The National Highway Traffic Safety Administration is partnering with advocates and experts from across the country to launch its “Speeding Wrecks Lives” safety campaign.
The launch comes as new data show that while there has been three quarters of a slight dip in overall roadway deaths, speeding fatalities reached a 14-year high in 2021 and make up almost one-third of all traffic fatalities.
The campaign, which will runs through July 31, is one of many ways in which the U.S. Department of Transportation is working to address the crisis of deaths on our roadways through its National Roadway Safety Strategy. The NHTSA campaign is supported by a $9.6 million national media buy featuring English and Spanish-language ads running on television, radio and digital platforms. The ads target drivers ages 18 to 44, who data show are most likely to be involved in speeding-related fatal crashes.
“Speeding accounts for nearly one-third of all fatalities on our roads and puts everyone at risk, including people in other vehicles, pedestrians, cyclists, motorcyclists and people with disabilities,” Acting NHTSA Administrator Ann Carlson said. “NHTSA reminds everyone to slow down and arrive safely – it’s better to arrive a few minutes late than not at all.”
NHTSA released new data on speeding, showing that speeding-related fatalities increased 8% from 2020 to 2021, with 12,330 people killed in 2021 speeding-related crashes. This represents 29% of all traffic fatalities in 2021. The estimated number of people injured in speeding-related crashes also increased by 7%. And 33% of motorcycle riders in fatal crashes were speeding, more than drivers of any other vehicle type.

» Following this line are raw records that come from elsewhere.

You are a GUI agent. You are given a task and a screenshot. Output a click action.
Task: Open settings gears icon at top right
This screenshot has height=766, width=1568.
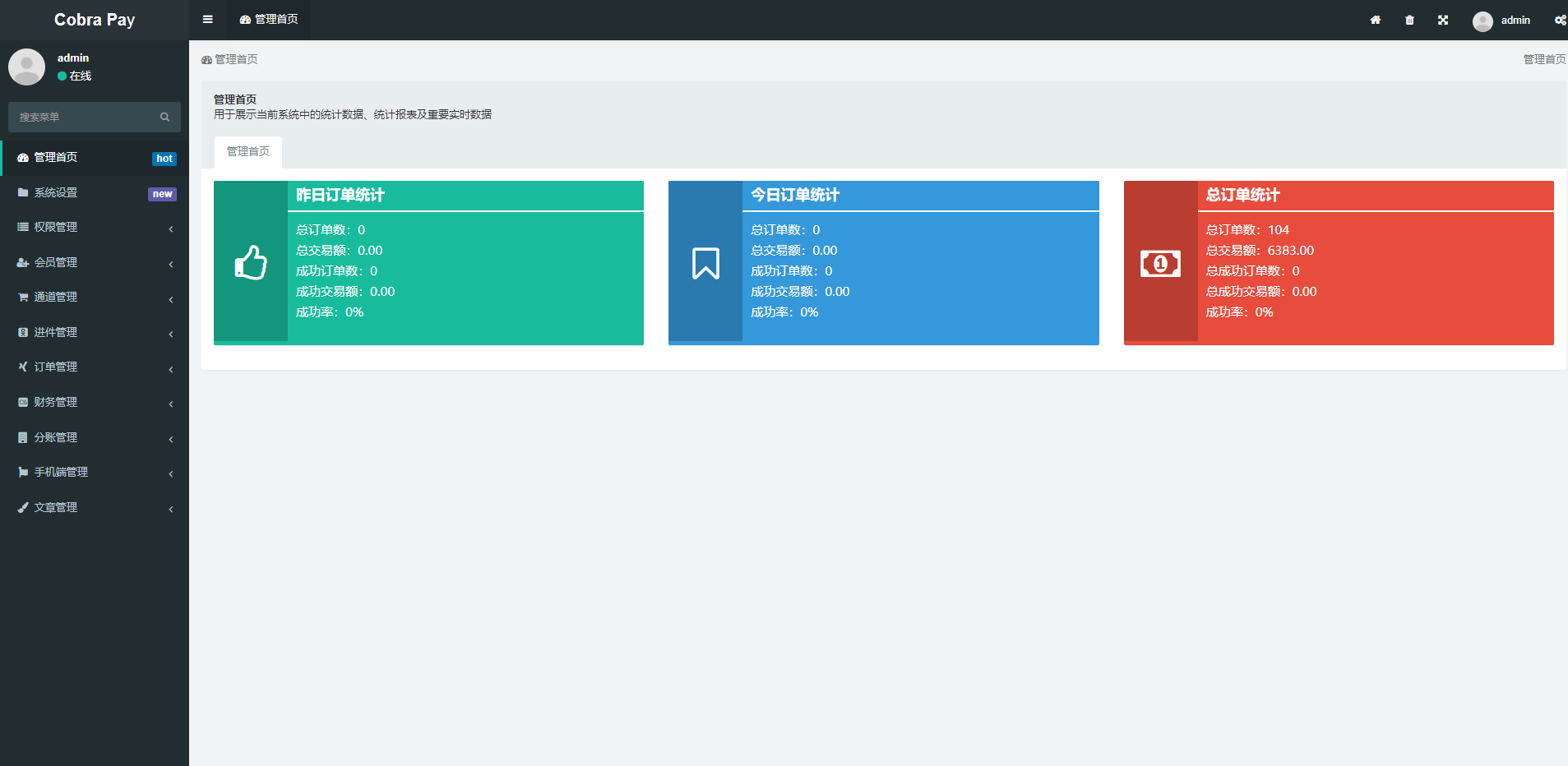(x=1560, y=20)
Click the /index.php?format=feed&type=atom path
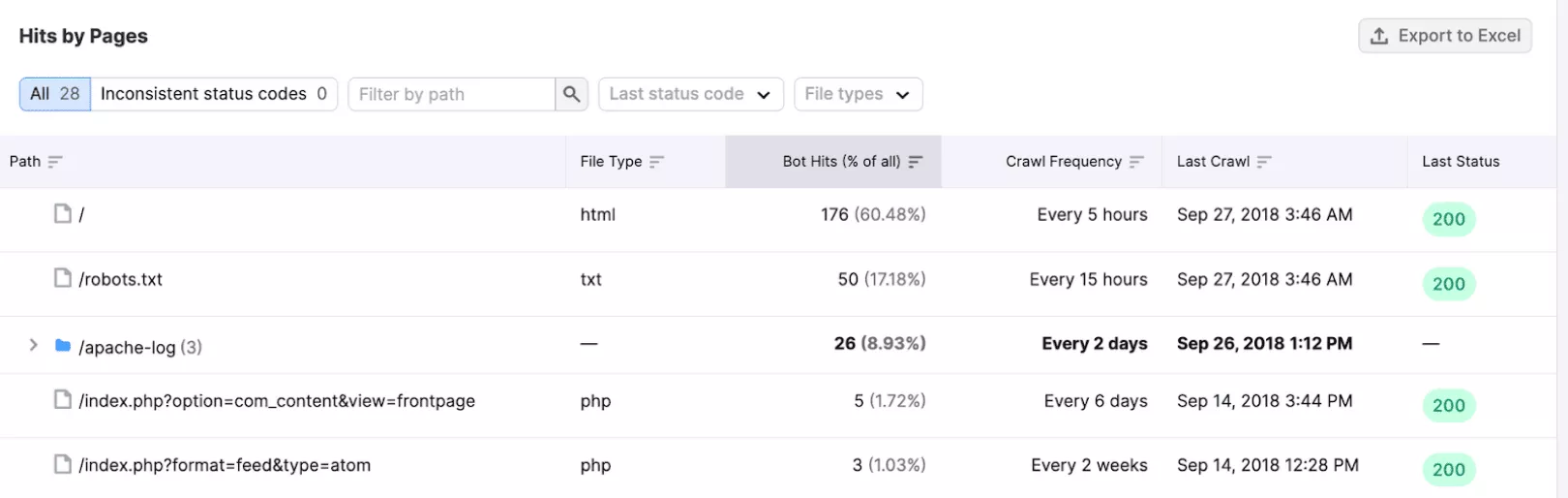This screenshot has height=498, width=1568. click(x=225, y=465)
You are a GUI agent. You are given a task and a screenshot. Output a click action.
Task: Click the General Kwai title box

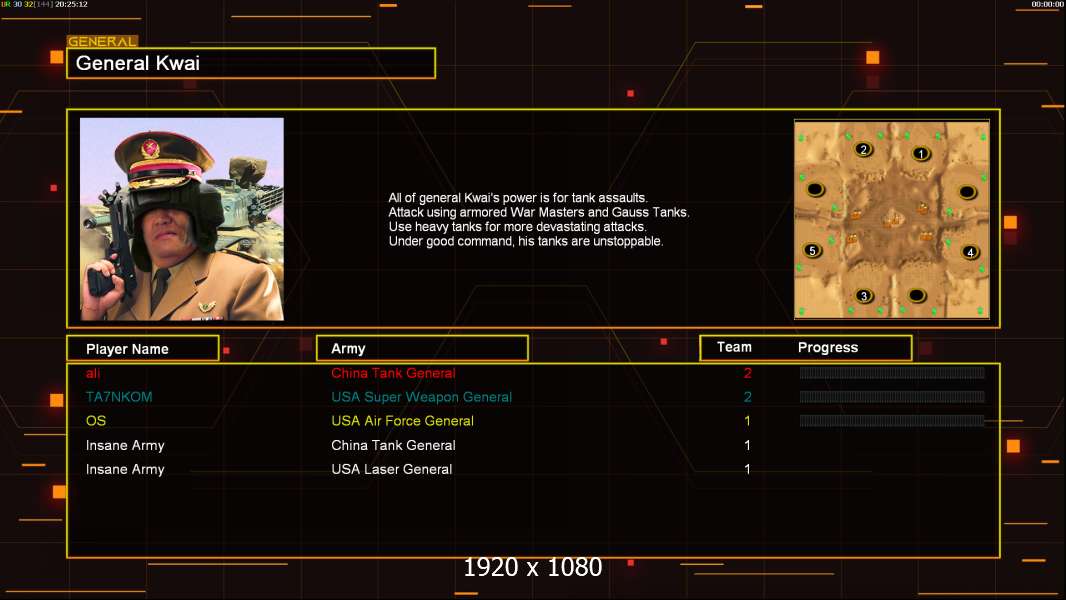tap(251, 63)
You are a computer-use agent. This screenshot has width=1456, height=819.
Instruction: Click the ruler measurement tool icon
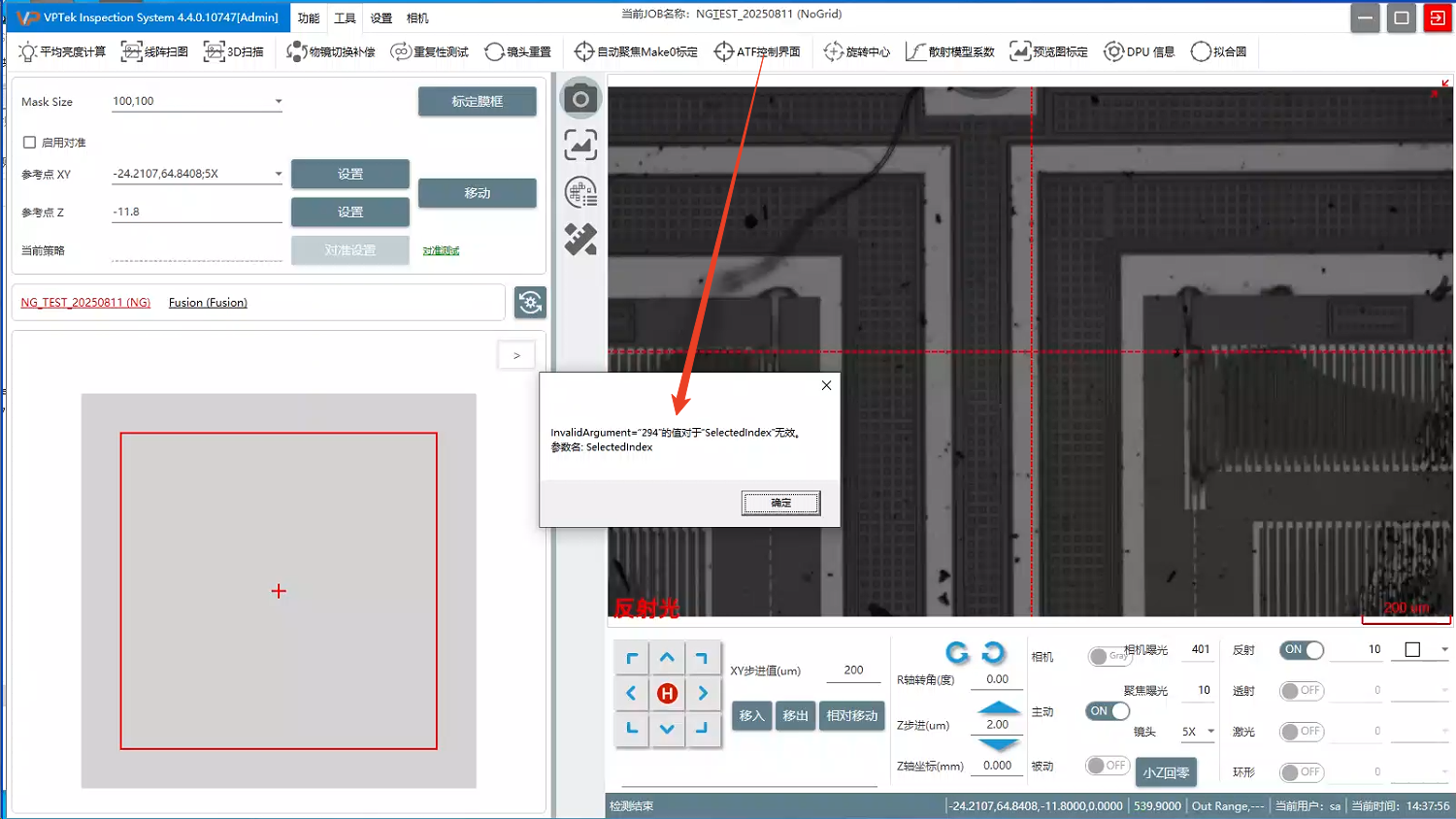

NHTSA also released a study of efforts used by law enforcement officers to reduce speeding. The study found that the number of speeders on the road was a statistically significant predictor of speeding-related crashes, and the number of non-speeders was not, indicating that the number of vehicles on the road can increase without leading to more crashes if the additional vehicles are driving at or below the speed limit. The study also found that decoy (unoccupied) law enforcement vehicles, issuing citations, and digital speed signs can continue to reduce speeding at deployment locations, even after they are no longer at those locations.